#### [Working data]
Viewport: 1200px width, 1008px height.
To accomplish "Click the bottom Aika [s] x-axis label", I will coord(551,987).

...

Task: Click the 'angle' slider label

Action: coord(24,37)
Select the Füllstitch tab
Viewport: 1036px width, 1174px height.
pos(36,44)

...

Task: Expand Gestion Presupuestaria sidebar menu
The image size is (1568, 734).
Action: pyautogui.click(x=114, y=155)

#### [Task prompt]
Can you rewrite the entries from the line containing "Viewport: 1200px width, 1008px height." through the line containing "I will coord(551,987).", swapping "x-axis" for "horizontal axis" and leaving everything else unchanged?

#### [Answer below]
Viewport: 1200px width, 1008px height.
To accomplish "Click the bottom Aika [s] horizontal axis label", I will coord(551,987).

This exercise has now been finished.